THE HARLEM RENAISSANCE (Pt. II)
Black Magazines Define The Harlem Renaissance
by: Todd Steven Burroughs

W.E.B. Du Bois, editor of The Crisis, the organ of the NAACP, and Charles Spurgeon Johnson, editor of Opportunity, the organ of the National Urban League, were sociologists, writers and editors, but they were first and foremost "race men." As race men, they took the creation and the development of the Harlem Renaissance very seriously. Using their magazines, they attempted to shape how the artistic movement would look and be seen by African-Americans and others. Du Bois, The Gatekeeper To Du Bois, well into his 50's at the height of the Harlem Renaissance in the 1920s, the movement was for a younger generation of writers. He saw himself, and others saw him, as an elder statesmen in Black arts and letters. Besides several articles on the state of Black literature, The Crisis carried "how-to" articles on writing fiction and plays by Crisis literary editor Jessie Fauset and others. Unlike Opportunity, whose special issues on the Renaissance over virtually the entire magazine, The Crisis only used small sections.
It is difficult to define and chart Du Bois's intellectual evolution on the question of the role of Black art. At the beginning of the Renaissance, Du Bois, scholar Gary Wintz writes, "advanced art over propaganda," calling not for an all-positive portrayal of Blacks in literature but for a multi-faceted, balanced one. This position, however, evolved over time to a public acceptance of art as propaganda because Du Bois rejected the idea of art-for-arts'-sake proposed by contemporaries such as scholar Alain Locke and artist-activist James Weldon Johnson.
Du Bois saw himself as a gatekeeper--a protector of the Black race from those who would besmudge its collective character. This is contrasted with the self-perceptions of the younger artists, who felt responsible first to themselves, not the race. Du Bois ultimately saw himself as an artistic definer, setting the terms of the debate on Black art through The Crisis and his public addresses. To this end, almost every 1926 Crisis edition contained a symposium on "The Negro in Art: How Shall He Be Portrayed." Participants included Langston Hughes, Fauset, Sinclair Lewis and Georgia Douglas Johnson. Most of the contributors disagreed with Du Bois's all-art-is-propaganda assertion.
Johnson, The Cheerleader Unlike Du Bois, Johnson went through no evolution of thought on the purpose of Black art. Johnson saw the works of the Harlem Renaissance as "first-class literature" that had to go beyond propaganda. Art was to express all facets of American Black life, Johnson believed, because its purpose was to bring Blacks into White acceptance. Johnson believed in supporting the artists regardless of their multi-faceted portrayals because he believed that the existence of a self-generated and self-defined literature, warts and all, showed the creative capacity--and, therefore, the humanity--of a race.

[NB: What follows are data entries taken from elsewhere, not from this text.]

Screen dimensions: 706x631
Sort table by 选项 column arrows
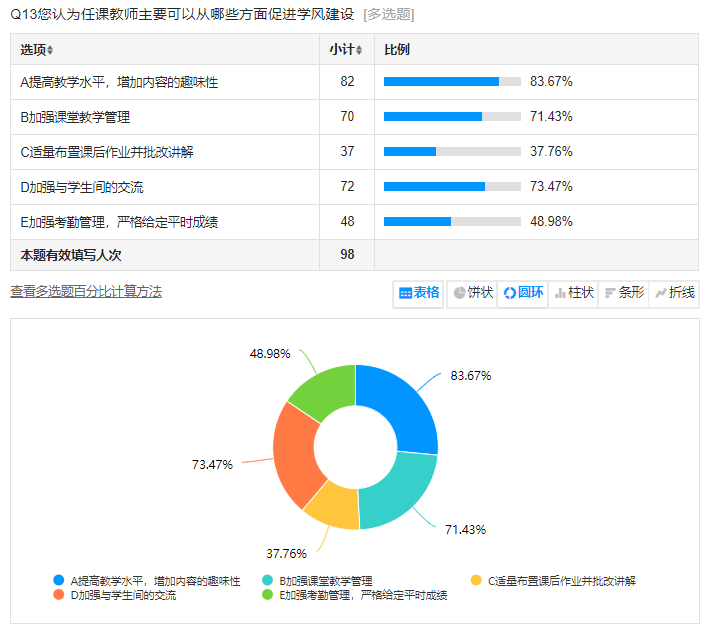50,50
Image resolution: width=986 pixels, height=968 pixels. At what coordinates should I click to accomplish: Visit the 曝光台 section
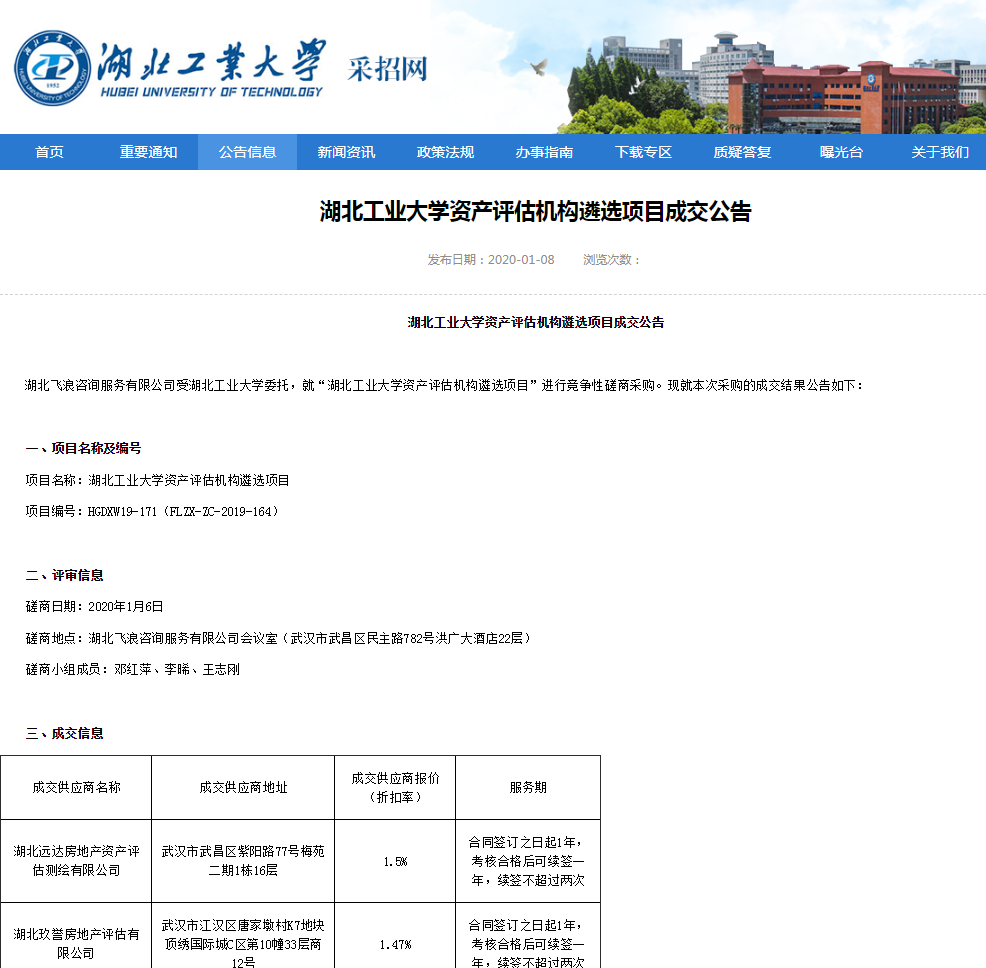[840, 149]
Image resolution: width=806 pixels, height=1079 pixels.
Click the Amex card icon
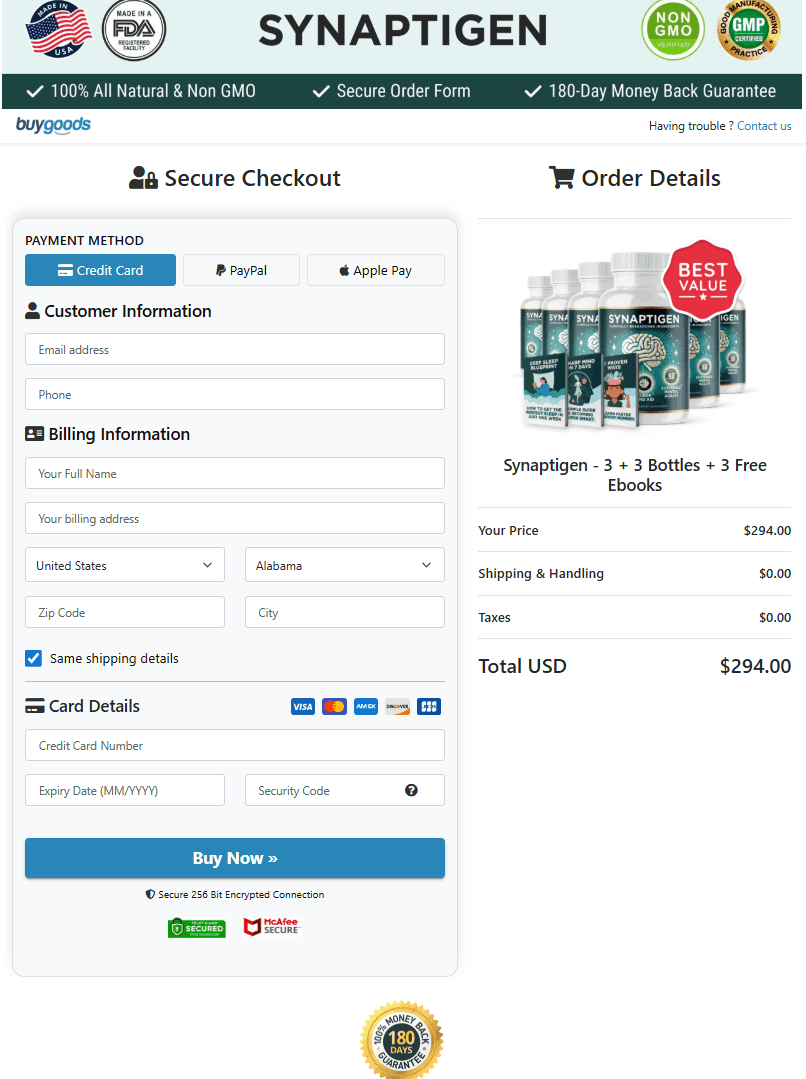click(365, 707)
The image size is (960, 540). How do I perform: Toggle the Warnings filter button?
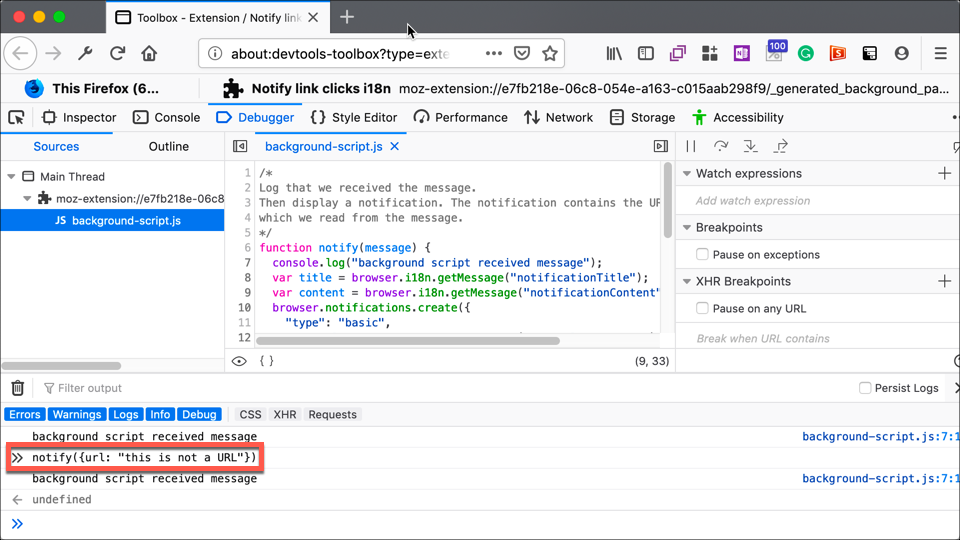coord(77,414)
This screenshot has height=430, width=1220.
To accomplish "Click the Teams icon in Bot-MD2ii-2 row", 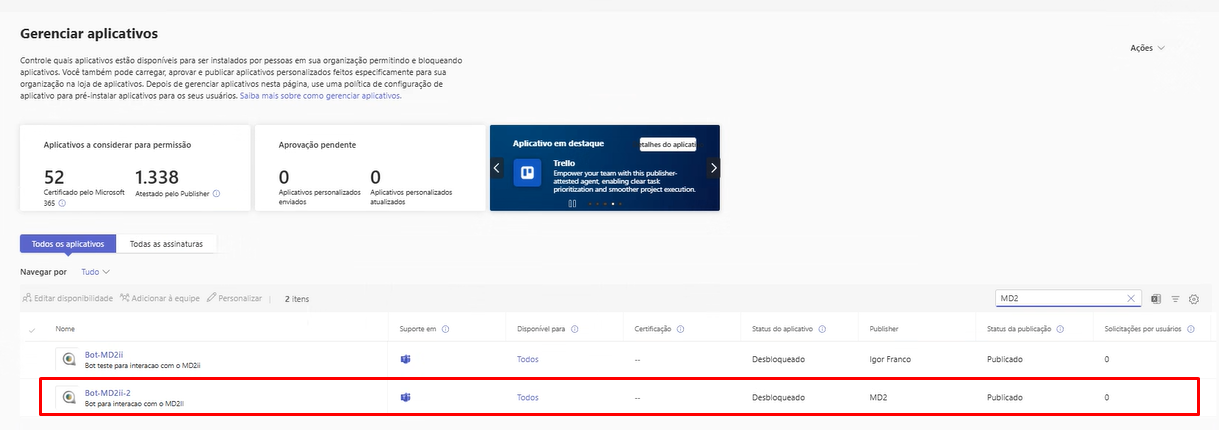I will pos(406,397).
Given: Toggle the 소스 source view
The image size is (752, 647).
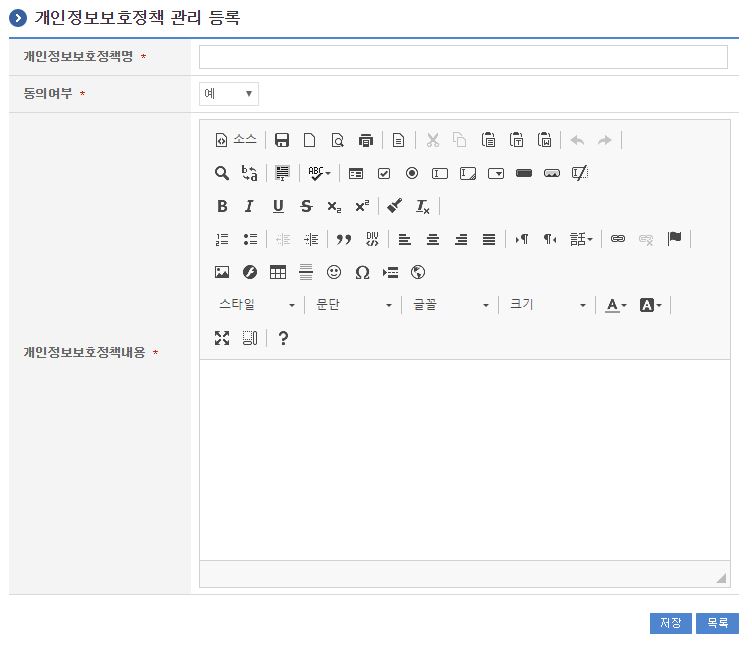Looking at the screenshot, I should (x=236, y=140).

Johnson directed the Harlem Renaissance through Opportunity's literary contests (used to "discover" talent), his literary dinners and other events, and his contacts with prestigious whites who could serve as publishers and patrons. Harlem Renaissance scholar David Levering Lewis writes that Johnson was a manipulator with a purpose: "to redeem, through art, the standing of his people."
Influence: The Only Weapons Telling the story of the influence of The Crisis and Opportunity over the Harlem Renaissance is important because it was a time in which words seemed to be the only completely self-controlled weapons Blacks had in the fight for equal distribution of America's political, social and economic resources. Or, more simply, the artist Ishmael Reed has written: "Writin' Is Fightin'."